_DIRECTIVE_:
Copy the stretch of the records from the line containing "Screen dimensions: 900x506" through the line containing "pyautogui.click(x=880, y=460)", leaving out the pictures.

+++ DATA FOR PROCESSING

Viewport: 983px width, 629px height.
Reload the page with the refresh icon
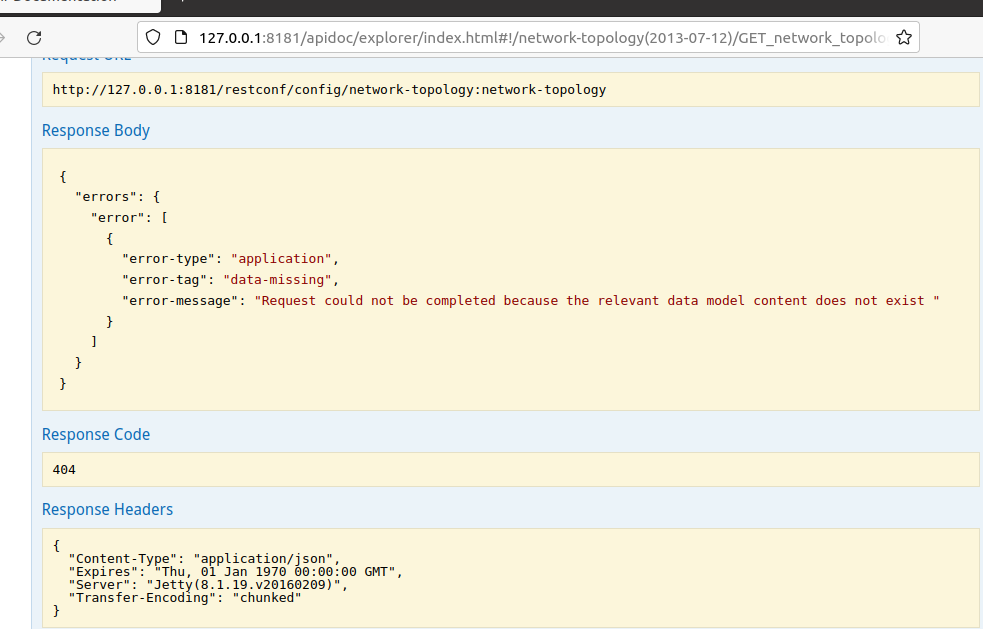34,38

++++++
+++ DATA FOR PROCESSING

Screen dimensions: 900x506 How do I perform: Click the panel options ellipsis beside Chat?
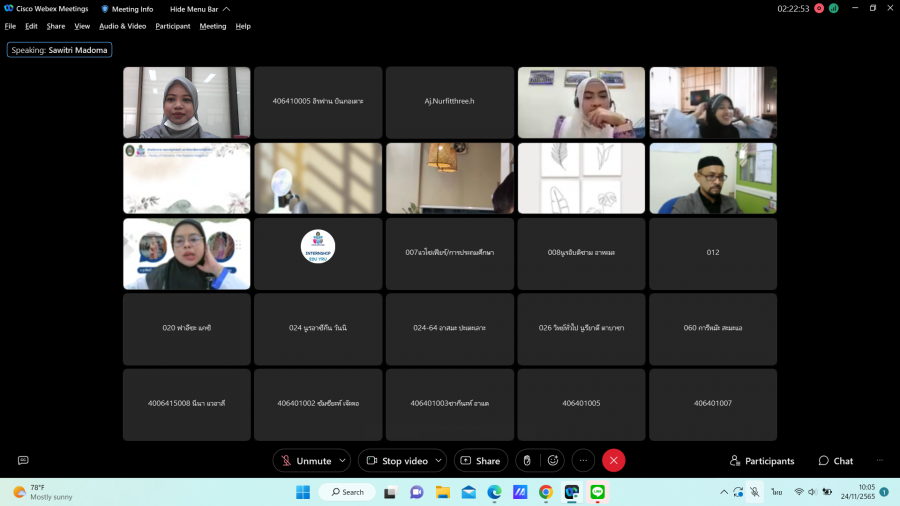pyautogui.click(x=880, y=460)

++++++

_TASK OUTPUT_:
Screen dimensions: 900x506 How do I perform: Click the panel options ellipsis beside Chat?
pyautogui.click(x=880, y=460)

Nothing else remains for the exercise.